> _REQUIRED TASKS_:
A. List the specific resistances that the text on LP interest in cryptocurrency says the cryptocurrency field faces.
B. Answer these questions from the text on LP interest in cryptocurrency:
(i) What Bitcoin price does the text mention?
(ii) According to the text, how long does it usually take capital allocators to go from generating FOMO to actually making investment decisions?
C. Write out the part of the text on LP interest in cryptocurrency that opens with the words containing "Concerns about the" and closes with "urge to participate.".

Some LPs are more inclined to choose funds with higher liquidity (I think this is a good thing for the industry’s development).
However, for most capital allocators, these remain obvious structural challenges (although a Bitcoin price reaching $100,000 might help, it is not enough to completely solve the problem).
In addition, the cryptocurrency field faces some specific resistances:
Lack of a clear and unified narrative thread.
Overall market interest is low (almost no new LPs have started paying attention to cryptocurrencies in the past two years).
Concerns about the structure of the Token market.
These issues are more subjective rather than fundamentally structural.
Of course, a Bitcoin price reaching $100,000 can undoubtedly alleviate concerns about this field to some extent.
Imagine if you heard someone nearby on the golf course bragging about their profitable cryptocurrency portfolio, you would also feel the urge to participate.
But based on my experience, most LPs are not currently paying much attention to the cryptocurrency space.
While 'fear of missing out' (FOMO) is a real psychological phenomenon, many capital allocators need to go through complex decision-making processes like committees, so it usually takes at least 1-2 quarters from generating FOMO to actually making investment decisions.

Stored data:
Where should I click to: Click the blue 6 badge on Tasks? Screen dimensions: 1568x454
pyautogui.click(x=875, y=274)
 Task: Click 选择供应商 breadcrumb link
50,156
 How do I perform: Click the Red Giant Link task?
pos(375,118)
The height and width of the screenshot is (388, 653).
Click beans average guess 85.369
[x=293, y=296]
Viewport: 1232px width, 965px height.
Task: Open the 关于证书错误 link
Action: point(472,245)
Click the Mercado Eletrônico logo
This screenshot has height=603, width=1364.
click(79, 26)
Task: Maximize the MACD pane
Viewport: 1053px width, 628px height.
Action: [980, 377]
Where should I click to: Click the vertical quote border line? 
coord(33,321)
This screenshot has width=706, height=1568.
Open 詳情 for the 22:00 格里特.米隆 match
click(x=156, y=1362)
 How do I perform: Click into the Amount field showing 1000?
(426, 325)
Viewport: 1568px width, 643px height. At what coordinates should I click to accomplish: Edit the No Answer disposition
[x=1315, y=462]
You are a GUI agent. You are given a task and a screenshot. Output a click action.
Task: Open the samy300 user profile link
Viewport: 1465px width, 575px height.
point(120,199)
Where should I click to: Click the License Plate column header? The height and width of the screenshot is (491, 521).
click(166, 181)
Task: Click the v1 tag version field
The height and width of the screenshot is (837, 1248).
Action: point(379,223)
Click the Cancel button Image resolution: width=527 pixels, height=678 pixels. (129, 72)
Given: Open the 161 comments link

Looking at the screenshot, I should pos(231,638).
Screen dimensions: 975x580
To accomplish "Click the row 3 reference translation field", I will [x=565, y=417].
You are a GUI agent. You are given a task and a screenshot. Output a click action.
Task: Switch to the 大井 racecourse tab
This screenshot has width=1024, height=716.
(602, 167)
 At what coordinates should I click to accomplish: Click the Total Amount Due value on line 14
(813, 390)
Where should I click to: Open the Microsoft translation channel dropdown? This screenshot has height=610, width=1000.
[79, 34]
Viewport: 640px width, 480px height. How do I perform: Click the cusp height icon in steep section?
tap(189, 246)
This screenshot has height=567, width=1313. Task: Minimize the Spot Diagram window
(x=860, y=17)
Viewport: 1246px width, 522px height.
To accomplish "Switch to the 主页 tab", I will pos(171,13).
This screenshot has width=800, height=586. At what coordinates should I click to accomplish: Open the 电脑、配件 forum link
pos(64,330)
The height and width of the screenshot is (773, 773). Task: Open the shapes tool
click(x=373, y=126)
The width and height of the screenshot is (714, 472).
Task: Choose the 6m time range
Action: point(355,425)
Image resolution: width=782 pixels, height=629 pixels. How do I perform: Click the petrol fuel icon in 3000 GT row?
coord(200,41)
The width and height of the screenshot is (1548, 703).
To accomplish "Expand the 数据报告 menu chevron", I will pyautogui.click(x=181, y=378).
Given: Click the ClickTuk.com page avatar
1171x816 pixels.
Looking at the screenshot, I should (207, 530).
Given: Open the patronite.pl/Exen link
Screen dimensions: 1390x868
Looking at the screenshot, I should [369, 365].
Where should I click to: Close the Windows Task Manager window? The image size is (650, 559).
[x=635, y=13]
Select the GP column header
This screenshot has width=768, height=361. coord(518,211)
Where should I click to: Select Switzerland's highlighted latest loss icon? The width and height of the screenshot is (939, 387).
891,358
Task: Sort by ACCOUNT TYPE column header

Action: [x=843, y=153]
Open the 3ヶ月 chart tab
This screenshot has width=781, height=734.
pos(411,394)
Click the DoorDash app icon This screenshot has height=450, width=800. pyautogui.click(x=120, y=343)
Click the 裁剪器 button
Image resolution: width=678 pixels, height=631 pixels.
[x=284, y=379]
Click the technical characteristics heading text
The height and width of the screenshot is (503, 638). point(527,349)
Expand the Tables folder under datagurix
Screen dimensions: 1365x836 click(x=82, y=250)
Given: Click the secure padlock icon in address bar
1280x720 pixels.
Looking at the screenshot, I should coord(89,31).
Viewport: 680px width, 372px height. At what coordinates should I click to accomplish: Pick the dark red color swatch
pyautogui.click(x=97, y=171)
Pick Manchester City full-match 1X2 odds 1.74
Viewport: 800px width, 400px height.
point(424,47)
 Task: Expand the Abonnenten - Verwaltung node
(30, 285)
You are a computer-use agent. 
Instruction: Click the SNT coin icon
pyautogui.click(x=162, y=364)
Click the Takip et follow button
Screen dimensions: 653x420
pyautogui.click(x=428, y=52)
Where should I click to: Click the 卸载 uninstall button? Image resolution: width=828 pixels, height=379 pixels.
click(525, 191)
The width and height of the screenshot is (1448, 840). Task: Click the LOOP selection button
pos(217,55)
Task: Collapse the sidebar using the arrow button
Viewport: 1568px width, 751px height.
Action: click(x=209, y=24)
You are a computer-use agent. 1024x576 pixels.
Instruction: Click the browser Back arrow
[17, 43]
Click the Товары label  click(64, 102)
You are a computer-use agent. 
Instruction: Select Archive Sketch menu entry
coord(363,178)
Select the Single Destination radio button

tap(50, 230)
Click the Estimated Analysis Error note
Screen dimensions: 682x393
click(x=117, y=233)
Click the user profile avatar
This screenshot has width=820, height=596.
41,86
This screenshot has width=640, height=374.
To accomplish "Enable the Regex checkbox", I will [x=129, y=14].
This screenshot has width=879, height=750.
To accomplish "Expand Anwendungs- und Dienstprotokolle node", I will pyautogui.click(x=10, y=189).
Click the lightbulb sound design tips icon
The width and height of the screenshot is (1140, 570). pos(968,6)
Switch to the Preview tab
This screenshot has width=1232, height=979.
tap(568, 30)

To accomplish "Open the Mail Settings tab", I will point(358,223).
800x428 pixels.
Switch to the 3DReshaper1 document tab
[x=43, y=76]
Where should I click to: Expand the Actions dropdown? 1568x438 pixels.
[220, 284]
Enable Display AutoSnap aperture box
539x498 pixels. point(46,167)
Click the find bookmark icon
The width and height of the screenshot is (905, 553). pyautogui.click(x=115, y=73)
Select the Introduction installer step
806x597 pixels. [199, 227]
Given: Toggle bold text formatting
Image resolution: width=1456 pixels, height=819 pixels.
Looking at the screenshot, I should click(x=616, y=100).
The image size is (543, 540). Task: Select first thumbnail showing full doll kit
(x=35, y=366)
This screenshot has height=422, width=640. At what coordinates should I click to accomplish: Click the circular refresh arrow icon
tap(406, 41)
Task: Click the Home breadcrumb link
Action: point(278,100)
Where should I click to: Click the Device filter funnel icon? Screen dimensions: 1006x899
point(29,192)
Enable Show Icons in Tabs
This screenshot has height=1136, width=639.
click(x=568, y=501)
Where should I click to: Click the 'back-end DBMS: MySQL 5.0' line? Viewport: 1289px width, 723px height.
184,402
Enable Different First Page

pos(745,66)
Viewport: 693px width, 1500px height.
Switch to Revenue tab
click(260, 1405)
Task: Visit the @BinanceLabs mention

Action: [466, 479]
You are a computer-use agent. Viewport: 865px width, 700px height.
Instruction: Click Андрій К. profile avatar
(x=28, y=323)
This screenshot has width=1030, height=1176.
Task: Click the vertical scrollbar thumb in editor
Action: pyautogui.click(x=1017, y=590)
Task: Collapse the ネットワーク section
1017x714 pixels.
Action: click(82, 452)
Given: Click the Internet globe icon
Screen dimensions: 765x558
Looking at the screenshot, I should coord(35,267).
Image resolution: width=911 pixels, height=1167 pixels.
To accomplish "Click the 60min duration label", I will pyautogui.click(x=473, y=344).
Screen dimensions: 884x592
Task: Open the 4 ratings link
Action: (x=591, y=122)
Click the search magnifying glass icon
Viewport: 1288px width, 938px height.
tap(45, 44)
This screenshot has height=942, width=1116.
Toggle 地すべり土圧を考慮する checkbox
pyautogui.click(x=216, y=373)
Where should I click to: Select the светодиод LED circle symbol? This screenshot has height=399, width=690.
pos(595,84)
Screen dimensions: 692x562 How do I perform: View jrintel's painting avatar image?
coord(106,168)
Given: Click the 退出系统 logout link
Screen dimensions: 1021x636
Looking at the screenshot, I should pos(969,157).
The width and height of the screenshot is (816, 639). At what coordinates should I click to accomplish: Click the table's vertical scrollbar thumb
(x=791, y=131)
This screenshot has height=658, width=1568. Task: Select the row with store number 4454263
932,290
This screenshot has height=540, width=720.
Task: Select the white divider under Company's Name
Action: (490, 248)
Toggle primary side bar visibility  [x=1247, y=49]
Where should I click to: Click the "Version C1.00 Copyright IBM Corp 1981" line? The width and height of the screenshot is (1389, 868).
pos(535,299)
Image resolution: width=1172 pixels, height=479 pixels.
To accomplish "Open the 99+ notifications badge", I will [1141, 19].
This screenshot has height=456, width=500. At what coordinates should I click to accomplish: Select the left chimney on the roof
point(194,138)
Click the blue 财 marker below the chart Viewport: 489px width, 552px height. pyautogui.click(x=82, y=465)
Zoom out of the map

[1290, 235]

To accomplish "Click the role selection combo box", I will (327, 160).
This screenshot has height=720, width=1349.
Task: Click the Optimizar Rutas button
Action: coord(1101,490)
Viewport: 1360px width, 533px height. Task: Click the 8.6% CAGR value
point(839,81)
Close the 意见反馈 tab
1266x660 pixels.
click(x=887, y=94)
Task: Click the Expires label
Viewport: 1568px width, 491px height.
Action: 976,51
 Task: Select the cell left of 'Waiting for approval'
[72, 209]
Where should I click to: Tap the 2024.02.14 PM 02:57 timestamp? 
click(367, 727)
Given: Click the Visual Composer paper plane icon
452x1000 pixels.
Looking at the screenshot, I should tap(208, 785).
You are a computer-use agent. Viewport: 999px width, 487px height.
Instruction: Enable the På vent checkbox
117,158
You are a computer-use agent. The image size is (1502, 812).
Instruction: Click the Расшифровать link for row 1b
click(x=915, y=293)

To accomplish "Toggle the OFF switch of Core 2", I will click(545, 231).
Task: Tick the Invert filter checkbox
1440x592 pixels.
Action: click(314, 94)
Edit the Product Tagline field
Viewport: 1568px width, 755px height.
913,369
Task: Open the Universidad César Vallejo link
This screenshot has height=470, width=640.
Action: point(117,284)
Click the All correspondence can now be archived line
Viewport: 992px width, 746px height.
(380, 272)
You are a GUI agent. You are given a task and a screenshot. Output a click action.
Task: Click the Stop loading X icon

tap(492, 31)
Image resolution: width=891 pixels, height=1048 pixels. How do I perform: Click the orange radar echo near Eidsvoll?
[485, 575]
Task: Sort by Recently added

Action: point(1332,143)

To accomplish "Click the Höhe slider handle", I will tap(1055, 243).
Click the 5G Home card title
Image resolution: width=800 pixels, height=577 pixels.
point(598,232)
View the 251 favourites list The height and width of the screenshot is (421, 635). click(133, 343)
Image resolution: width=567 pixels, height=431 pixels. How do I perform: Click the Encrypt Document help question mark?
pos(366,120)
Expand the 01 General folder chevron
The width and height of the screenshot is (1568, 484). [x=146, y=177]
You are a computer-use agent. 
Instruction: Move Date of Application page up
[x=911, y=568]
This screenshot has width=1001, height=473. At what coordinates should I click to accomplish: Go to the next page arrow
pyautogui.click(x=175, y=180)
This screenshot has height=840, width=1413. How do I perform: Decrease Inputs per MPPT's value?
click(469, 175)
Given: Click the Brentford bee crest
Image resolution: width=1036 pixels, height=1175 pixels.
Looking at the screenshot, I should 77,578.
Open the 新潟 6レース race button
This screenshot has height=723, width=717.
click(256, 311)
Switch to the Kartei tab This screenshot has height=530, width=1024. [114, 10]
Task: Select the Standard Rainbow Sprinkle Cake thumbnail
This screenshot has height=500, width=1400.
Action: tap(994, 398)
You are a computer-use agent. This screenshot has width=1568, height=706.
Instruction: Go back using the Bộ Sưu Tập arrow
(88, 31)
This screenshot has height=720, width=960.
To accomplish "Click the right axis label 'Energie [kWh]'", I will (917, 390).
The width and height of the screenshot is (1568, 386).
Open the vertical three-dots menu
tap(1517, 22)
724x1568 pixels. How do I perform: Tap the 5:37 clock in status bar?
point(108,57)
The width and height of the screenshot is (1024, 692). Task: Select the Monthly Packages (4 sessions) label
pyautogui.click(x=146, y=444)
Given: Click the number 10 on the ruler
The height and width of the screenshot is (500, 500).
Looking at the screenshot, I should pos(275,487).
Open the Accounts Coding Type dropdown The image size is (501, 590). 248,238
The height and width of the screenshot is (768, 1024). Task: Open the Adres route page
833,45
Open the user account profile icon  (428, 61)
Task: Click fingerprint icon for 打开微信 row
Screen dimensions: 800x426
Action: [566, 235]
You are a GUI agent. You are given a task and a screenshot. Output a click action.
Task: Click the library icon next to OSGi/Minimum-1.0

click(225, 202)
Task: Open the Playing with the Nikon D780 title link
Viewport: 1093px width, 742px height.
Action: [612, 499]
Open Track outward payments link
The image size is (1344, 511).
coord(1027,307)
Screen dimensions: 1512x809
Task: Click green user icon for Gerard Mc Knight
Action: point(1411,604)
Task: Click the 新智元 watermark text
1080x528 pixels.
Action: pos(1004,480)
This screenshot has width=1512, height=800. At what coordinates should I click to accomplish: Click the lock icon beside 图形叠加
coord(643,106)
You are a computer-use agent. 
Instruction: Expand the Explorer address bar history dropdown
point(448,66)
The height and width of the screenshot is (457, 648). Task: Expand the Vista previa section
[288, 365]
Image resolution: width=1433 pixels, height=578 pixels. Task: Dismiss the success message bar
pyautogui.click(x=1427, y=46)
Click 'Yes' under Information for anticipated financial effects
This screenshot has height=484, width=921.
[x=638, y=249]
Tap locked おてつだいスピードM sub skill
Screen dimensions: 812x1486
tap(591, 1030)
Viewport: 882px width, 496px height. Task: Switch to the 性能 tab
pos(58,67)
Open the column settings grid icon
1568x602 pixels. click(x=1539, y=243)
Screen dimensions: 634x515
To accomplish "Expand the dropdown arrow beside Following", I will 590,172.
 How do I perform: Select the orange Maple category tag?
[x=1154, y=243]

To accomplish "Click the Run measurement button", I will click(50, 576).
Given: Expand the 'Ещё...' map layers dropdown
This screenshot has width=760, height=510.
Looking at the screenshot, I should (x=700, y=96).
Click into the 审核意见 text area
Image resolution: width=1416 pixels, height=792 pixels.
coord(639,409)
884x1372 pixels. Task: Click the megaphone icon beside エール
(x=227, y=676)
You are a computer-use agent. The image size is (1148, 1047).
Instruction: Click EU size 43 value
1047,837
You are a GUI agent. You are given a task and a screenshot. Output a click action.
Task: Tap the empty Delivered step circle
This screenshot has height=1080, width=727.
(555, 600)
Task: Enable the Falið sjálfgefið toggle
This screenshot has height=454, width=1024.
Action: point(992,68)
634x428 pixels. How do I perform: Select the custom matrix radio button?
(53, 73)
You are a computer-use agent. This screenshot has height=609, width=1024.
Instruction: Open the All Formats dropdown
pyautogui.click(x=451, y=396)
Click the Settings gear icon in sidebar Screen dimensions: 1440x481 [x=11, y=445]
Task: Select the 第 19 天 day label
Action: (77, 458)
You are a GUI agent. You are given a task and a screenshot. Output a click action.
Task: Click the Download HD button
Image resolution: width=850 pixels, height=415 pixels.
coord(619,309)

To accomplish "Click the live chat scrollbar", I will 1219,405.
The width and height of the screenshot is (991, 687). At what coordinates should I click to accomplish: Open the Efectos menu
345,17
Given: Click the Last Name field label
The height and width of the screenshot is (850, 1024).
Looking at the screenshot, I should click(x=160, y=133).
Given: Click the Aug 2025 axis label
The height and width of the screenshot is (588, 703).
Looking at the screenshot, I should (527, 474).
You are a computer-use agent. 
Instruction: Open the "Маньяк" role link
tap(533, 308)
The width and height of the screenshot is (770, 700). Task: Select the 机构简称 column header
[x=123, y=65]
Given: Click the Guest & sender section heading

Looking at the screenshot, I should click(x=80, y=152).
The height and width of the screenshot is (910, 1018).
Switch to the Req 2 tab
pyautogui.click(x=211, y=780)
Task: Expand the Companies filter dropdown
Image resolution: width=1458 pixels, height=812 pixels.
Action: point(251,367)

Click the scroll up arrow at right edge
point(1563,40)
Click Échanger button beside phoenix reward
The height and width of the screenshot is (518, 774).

> _SOLVED PROBLEMS_:
A.
- Lack of a clear and unified narrative thread.
- Overall market interest is low (almost no new LPs have started paying attention to cryptocurrencies in the past two years).
- Concerns about the structure of the Token market.

B.
(i) $100,000
(ii) At least 1-2 quarters

C.
Concerns about the structure of the Token market.
These issues are more subjective rather than fundamentally structural.
Of course, a Bitcoin price reaching $100,000 can undoubtedly alleviate concerns about this field to some extent.
Imagine if you heard someone nearby on the golf course bragging about their profitable cryptocurrency portfolio, you would also feel the urge to participate.